Hepatic Hamp restoration contributes to nicotinamide mononucleotide (NMN)-alleviated hepatic steatosis in chronic alcohol-fed mice
摘要
Hepatic nicotinamide adenine dinucleotide (NAD+) reduction is a pathological hallmark and pathogenic basis for alcohol-associated liver disease (ALD). This study investigated the therapeutic role of nicotinamide mononucleotide (NMN), a NAD+ precursor naturally presenting in various dietary sources, against ALD. Here, we show that NMN supplementation attenuates NAD+ decline, which in turn attenuates hepatic lipid deposition, dysregulated lipid metabolism genes, oxidative stress, and inflammation in ALD mice, and ultimately ameliorated liver injury. Transcriptomics-based mechanistic analysis demonstrates that alcohol-reduced hepcidin antimicrobial peptide (Hamp) is rescued by NMN, alongside the recovery of circulatory and hepatic iron levels.

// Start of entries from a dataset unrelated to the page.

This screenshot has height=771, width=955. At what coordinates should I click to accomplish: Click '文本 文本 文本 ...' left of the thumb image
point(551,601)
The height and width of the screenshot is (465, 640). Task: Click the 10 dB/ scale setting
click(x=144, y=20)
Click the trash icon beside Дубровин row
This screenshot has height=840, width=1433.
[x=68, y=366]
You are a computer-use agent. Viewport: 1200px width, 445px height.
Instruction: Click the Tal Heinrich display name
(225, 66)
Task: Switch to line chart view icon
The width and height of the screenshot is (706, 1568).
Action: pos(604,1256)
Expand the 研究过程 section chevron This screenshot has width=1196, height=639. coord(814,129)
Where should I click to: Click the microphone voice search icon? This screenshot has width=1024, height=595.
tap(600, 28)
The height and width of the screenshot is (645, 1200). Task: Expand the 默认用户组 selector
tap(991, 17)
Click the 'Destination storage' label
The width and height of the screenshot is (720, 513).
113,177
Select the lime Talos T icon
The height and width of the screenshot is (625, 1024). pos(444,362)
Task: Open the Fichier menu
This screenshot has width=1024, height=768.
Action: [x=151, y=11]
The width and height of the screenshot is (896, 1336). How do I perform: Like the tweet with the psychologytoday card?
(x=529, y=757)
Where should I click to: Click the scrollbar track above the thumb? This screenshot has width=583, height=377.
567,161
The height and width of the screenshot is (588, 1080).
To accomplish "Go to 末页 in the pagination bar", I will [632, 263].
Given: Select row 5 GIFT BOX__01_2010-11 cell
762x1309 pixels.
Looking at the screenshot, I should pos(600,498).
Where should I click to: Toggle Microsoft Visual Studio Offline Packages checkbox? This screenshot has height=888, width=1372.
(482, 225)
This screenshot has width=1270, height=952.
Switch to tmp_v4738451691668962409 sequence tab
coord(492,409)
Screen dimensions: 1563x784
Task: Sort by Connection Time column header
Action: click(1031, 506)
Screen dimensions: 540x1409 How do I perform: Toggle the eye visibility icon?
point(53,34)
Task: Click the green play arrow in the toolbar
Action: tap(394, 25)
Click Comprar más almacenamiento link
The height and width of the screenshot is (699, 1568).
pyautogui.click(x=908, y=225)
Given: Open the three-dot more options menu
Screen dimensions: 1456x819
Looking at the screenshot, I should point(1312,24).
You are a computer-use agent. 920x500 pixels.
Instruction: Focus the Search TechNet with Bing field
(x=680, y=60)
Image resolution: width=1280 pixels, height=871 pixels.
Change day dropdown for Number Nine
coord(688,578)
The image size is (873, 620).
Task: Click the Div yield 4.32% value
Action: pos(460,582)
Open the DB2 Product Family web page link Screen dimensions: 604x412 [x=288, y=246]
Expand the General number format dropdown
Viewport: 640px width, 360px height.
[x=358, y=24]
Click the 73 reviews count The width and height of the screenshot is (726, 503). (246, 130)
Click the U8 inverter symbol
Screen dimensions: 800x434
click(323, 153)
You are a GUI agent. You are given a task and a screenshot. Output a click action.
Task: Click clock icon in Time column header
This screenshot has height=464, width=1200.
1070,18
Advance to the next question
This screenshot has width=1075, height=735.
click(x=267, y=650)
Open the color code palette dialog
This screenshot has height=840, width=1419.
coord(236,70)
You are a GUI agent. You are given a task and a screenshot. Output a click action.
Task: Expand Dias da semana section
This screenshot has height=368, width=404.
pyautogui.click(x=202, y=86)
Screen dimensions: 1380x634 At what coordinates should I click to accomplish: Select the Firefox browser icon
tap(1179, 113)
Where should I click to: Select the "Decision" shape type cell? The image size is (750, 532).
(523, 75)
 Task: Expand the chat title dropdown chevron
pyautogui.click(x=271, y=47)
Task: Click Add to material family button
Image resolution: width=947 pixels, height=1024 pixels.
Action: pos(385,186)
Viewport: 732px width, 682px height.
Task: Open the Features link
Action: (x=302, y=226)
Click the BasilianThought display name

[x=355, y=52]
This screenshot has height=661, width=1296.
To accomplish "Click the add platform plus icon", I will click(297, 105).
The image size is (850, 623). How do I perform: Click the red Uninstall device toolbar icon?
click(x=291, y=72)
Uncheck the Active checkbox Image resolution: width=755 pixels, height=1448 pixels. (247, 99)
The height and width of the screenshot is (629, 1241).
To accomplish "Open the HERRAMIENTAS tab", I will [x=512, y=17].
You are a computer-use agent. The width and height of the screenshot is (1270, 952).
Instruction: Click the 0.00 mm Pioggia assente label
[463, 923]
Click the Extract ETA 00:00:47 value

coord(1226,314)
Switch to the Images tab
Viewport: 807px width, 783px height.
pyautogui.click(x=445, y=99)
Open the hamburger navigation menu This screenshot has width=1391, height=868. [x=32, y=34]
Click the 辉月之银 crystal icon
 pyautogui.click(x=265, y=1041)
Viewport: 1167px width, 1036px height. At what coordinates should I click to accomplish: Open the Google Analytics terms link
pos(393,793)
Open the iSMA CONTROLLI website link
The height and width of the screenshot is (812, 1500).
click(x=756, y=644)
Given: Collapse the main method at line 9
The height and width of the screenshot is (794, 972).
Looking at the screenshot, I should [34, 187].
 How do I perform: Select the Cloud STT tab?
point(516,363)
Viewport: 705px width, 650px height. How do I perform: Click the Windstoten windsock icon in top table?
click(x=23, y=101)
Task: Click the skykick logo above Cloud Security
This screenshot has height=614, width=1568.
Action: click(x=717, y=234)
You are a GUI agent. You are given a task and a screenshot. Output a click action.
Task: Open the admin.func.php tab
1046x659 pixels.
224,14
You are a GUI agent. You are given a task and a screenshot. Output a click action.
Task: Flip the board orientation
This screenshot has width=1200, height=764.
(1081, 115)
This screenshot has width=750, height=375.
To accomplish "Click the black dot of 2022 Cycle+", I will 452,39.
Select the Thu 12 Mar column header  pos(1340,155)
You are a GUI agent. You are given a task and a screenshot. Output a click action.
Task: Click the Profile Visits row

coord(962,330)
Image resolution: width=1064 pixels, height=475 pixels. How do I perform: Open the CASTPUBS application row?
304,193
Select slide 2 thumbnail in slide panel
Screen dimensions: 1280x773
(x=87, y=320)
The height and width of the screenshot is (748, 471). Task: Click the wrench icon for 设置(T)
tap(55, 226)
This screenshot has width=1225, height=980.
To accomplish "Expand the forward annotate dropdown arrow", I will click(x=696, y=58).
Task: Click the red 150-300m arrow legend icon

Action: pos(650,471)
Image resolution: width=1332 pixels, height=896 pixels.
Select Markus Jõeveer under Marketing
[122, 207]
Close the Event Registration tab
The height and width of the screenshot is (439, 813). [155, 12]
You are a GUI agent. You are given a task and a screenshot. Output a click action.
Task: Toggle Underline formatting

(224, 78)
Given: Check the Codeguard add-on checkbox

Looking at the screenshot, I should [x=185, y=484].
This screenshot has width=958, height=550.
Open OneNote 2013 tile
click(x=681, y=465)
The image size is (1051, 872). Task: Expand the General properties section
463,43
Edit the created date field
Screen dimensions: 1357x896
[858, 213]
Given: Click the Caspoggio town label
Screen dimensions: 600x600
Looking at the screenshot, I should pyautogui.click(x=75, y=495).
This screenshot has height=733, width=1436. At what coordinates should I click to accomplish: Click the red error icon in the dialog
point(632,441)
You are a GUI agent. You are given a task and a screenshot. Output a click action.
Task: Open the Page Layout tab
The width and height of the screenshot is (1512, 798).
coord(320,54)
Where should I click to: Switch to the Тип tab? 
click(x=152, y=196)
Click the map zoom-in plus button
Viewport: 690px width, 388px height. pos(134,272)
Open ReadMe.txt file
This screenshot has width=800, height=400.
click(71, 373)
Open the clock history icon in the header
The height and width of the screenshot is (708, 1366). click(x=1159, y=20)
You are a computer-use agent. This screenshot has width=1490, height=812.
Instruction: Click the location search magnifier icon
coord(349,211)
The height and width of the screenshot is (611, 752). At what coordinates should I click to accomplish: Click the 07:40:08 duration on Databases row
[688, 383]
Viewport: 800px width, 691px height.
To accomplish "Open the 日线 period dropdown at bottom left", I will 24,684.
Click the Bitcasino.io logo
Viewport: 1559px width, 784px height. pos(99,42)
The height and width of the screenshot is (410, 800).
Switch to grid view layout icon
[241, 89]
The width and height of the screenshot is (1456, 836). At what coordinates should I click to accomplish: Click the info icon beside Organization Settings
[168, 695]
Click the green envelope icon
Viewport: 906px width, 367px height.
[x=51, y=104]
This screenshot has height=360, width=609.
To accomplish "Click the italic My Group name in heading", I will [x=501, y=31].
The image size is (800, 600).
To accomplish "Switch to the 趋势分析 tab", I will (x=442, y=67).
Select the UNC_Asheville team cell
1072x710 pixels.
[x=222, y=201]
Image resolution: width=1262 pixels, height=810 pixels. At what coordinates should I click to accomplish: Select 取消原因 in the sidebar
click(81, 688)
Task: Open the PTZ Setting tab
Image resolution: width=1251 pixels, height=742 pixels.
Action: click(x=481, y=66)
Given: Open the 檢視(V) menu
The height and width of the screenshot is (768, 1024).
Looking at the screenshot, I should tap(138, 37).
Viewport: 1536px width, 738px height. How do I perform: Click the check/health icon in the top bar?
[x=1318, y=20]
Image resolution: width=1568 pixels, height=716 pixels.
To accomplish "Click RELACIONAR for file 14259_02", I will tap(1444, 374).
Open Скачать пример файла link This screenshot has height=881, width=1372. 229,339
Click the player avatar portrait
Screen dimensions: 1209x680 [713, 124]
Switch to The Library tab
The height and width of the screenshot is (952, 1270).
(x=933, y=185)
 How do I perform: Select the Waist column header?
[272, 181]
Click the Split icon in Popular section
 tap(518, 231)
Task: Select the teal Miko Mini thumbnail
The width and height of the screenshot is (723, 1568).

The hepatic Hamp expression is positively associated with NAD+ content in the liver. Hamp knockdown significantly abolishes NMN-improved lipid accumulation and the dysregulation of lipid metabolism-related genes in ethanol-treated hepatocytes. Further analysis identifies a C/EBPα-involved transcriptional regulation mechanism in NMN-protected Hamp in ALD. These findings identify NMN as a promising dietary therapeutic for ALD, acting via the C/EBPα/Hamp signaling axis.